#### EXERCISE
Select from the data all lines with the word "comment".

#### DATA EXTRACT
○ ○ ○ ○

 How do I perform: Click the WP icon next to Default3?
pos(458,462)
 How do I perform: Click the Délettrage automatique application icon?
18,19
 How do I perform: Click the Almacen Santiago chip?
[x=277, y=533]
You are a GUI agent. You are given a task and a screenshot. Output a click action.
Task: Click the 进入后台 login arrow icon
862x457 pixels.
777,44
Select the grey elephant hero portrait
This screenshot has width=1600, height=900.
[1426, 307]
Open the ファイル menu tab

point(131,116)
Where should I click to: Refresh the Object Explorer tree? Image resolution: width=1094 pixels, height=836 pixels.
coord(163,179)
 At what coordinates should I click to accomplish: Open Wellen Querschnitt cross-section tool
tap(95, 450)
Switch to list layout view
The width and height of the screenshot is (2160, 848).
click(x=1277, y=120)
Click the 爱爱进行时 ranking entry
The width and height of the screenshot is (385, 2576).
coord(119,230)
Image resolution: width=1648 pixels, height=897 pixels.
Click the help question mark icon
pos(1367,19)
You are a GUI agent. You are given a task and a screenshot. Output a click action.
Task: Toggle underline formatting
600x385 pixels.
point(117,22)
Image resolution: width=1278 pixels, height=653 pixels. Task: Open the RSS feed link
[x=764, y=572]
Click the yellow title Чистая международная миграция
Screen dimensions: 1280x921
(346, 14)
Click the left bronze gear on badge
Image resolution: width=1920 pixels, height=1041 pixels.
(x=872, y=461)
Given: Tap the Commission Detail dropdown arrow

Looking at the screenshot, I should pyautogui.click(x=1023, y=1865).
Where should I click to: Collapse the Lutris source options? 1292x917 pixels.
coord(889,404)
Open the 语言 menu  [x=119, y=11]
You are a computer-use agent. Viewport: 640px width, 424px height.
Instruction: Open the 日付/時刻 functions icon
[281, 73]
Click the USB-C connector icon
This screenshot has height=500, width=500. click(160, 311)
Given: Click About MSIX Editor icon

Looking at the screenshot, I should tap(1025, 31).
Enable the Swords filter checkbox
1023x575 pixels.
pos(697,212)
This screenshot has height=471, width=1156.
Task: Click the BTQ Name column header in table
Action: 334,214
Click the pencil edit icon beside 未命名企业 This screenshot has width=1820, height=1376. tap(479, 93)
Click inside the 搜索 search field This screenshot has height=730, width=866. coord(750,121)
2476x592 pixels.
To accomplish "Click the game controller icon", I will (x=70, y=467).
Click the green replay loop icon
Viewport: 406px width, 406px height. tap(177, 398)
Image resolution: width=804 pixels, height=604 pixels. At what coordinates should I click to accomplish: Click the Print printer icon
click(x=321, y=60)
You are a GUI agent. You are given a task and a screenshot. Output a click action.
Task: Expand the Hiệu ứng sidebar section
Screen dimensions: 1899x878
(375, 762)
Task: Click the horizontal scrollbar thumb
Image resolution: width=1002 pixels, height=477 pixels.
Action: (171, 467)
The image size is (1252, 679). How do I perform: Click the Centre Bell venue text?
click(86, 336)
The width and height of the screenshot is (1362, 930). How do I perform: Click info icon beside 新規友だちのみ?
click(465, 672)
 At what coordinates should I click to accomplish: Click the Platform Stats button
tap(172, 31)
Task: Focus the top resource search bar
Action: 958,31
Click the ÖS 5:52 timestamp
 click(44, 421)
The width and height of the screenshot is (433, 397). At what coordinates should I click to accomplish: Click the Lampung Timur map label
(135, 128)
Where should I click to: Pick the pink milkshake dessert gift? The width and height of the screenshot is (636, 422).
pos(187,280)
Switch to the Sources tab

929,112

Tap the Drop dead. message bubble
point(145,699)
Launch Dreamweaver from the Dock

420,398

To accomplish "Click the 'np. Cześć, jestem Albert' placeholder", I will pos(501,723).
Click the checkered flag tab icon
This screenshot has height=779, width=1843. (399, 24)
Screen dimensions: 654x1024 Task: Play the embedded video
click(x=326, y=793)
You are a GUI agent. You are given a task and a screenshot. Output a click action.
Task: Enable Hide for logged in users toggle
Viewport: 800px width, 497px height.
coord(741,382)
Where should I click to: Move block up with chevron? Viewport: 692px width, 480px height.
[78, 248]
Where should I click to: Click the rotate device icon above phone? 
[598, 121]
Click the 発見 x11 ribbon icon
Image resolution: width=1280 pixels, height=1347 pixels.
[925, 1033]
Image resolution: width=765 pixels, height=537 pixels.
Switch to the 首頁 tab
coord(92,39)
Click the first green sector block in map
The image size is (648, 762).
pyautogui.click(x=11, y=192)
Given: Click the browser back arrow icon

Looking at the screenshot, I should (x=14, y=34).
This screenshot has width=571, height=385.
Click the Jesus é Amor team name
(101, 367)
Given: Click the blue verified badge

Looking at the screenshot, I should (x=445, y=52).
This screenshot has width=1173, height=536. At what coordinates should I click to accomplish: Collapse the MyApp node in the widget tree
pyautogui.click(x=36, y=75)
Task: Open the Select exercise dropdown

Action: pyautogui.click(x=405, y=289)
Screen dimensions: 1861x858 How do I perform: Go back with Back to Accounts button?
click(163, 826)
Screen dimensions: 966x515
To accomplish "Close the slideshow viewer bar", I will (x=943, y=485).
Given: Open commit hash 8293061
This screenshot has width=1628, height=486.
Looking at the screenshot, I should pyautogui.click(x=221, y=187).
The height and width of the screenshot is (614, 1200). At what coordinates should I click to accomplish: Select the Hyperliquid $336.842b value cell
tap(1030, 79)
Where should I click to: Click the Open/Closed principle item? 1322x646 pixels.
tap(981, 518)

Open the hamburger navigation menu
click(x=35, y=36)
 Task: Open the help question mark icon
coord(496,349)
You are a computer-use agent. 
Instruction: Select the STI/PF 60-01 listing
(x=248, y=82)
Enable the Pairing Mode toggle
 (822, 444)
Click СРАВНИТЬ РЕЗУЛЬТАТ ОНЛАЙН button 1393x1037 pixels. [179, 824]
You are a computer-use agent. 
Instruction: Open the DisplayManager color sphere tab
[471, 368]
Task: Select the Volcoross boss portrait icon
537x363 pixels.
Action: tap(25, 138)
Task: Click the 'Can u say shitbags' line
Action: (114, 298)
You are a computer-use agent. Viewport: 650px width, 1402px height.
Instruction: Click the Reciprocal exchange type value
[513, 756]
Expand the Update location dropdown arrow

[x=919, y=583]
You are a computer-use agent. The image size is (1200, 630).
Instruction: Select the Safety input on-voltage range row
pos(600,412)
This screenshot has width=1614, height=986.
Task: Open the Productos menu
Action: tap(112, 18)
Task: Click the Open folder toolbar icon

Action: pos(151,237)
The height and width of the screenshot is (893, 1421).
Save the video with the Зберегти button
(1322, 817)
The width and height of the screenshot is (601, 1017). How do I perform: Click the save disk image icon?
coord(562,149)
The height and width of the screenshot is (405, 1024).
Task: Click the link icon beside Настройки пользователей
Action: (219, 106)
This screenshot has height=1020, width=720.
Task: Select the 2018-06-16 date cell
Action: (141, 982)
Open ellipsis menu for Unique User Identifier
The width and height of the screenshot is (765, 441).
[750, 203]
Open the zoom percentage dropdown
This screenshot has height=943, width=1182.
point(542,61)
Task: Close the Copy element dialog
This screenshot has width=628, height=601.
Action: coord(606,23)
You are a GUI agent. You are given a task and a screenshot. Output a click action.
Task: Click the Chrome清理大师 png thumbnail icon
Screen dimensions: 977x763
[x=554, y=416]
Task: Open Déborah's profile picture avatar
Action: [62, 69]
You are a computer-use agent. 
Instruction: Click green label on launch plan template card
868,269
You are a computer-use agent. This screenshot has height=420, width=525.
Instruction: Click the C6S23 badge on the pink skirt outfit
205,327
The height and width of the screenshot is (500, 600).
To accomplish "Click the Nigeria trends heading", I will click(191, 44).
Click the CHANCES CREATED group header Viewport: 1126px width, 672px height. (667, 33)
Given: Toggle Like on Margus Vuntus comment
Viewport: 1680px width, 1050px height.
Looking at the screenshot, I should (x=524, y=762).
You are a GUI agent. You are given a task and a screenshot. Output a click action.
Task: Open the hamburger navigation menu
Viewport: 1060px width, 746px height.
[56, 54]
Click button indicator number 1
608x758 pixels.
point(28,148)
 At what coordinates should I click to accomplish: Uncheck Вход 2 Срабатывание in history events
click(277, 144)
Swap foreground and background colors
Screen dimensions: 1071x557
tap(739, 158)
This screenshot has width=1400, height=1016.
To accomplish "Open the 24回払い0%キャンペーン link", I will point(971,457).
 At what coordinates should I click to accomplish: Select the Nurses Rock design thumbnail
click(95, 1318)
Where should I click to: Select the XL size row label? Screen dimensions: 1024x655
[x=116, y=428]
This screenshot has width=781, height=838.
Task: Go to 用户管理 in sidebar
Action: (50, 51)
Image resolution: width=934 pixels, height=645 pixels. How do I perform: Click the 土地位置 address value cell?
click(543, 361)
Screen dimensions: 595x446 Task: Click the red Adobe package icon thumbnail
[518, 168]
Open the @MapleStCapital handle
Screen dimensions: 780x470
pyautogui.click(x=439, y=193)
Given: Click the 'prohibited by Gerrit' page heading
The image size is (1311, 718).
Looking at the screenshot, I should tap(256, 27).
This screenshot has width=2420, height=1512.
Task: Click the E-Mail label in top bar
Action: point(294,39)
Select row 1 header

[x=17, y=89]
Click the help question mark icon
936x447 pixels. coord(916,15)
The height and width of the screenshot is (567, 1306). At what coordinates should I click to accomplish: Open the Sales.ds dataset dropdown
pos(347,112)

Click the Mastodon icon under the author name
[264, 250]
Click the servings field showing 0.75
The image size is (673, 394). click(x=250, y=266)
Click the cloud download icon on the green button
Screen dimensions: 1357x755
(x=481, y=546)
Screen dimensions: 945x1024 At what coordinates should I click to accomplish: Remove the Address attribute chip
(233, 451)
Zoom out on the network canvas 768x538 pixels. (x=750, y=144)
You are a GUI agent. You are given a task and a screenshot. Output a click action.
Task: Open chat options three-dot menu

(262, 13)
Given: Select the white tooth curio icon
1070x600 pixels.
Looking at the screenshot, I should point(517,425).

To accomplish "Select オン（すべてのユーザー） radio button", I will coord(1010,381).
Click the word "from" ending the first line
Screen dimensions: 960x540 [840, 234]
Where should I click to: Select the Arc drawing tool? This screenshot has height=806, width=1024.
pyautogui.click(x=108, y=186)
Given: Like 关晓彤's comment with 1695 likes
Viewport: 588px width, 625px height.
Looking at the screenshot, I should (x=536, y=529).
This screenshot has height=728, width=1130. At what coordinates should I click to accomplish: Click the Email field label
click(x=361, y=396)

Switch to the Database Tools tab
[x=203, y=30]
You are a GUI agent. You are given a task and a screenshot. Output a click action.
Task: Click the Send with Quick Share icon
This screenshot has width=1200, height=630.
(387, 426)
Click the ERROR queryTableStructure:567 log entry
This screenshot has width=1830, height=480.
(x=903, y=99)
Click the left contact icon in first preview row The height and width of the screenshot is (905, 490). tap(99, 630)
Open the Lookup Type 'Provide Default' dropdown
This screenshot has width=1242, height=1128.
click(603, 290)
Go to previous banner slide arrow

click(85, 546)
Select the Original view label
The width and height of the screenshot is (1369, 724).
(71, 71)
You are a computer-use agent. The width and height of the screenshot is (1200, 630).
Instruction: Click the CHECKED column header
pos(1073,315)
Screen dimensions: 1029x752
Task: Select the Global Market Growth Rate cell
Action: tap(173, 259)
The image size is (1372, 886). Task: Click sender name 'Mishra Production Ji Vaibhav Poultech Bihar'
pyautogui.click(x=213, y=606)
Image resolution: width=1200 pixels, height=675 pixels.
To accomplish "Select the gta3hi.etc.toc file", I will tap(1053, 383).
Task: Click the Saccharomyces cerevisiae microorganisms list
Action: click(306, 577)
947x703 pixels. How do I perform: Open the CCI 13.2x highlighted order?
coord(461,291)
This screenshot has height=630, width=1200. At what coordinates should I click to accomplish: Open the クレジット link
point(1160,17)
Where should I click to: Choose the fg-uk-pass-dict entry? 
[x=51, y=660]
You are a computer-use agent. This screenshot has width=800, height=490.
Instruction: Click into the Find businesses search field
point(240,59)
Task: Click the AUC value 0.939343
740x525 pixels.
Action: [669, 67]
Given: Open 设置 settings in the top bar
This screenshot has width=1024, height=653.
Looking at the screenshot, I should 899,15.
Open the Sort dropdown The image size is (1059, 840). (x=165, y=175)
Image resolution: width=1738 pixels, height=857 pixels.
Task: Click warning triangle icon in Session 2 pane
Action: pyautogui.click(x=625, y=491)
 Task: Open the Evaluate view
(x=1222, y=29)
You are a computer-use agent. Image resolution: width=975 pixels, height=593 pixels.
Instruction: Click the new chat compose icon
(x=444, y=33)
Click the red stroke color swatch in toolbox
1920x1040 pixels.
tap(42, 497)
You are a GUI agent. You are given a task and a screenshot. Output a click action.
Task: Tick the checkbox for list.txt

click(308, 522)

○ ○ ○ ○

#### SOLVED EXERCISE
Given: Toggle Like on Margus Vuntus comment
Given: Like 关晓彤's comment with 1695 likes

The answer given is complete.